Jedi Protestantism: How to Fix the “Star Wars” Saga

Jedi Protestantism: How to Fix the “Star Wars” Saga June 6, 2018

Image credit: Pixabay

Last weekend, I watched “Star Wars: The Last Jedi” for the third time. As I wrote back in December, I think it’s a pretty good movie, and I really like the fact that it was willing to shake up the status quo (notwithstanding the outraged braying of a thousand fanboys). You won’t find me saying that it killed the Star Wars franchise or drained any enthusiasm for future installments…though I’ll admit the movie has certain flaws that become only too apparent on subsequent viewings.

But I’ll give the TLJ haters this: it’s not terribly clear where the saga can realistically go from here. Sure, we get some inspirational slogans about the rebirth of the Rebellion, about the spark of hope, and so on—but it’s not obvious that things are building toward a powerful, emotionally satisfying conclusion. We seem to be in for a lot of galactic meandering, more-or-less-relevant subplots, and rehashing of old story beats.

This isn’t inevitable, though. In fact, the saga has set itself up nicely for a groundbreaking reveal in its ninth installment, one that would be both narratively satisfying and thematically intriguing: what if there’s no such thing as inborn “Force sensitivity”? What if EVERYONE, at least in theory, has the potential to become a Jedi or Sith?

Yes, yes, this revelation would radically alter the philosophical underpinnings of the saga. It would make a lot of people mad. It would force all preceding films to be viewed in a somewhat different light. There’s no way Lucasfilm’s czar, Kathleen Kennedy, would be down for such a twist. And yet, this move would be altogether consistent with the direction the series has been trending.

Data entries
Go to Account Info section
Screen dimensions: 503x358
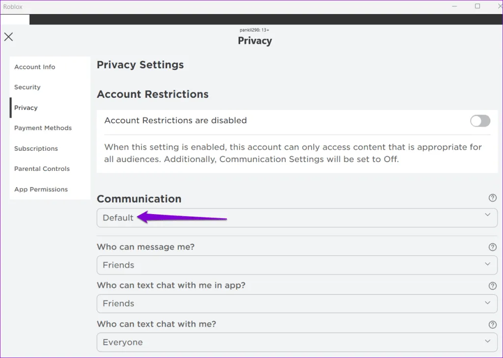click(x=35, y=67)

==

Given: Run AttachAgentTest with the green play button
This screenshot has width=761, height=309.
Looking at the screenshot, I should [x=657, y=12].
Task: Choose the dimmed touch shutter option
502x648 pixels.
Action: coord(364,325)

Set tasks
A. In the Star Wars article, shorten the paragraph beginning "But I'll give the TLJ haters this" and keep its main points.
B. According to the Star Wars article, who is Lucasfilm's czar?
C. Reproduce a passage of the Star Wars article word for word, beginning at the words "But I’ll give" and ending after "old story beats.".

Results for each task
A. The writer grants the film's critics that the saga's path forward is unclear. Despite hopeful slogans about the Rebellion's rebirth and the spark of hope, nothing seems to build toward a strong, satisfying ending. Instead, the series looks headed for aimless wandering, side plots of mixed relevance, and reused story beats.

B. Kathleen Kennedy.

C.
But I’ll give the TLJ haters this: it’s not terribly clear where the saga can realistically go from here. Sure, we get some inspirational slogans about the rebirth of the Rebellion, about the spark of hope, and so on—but it’s not obvious that things are building toward a powerful, emotionally satisfying conclusion. We seem to be in for a lot of galactic meandering, more-or-less-relevant subplots, and rehashing of old story beats.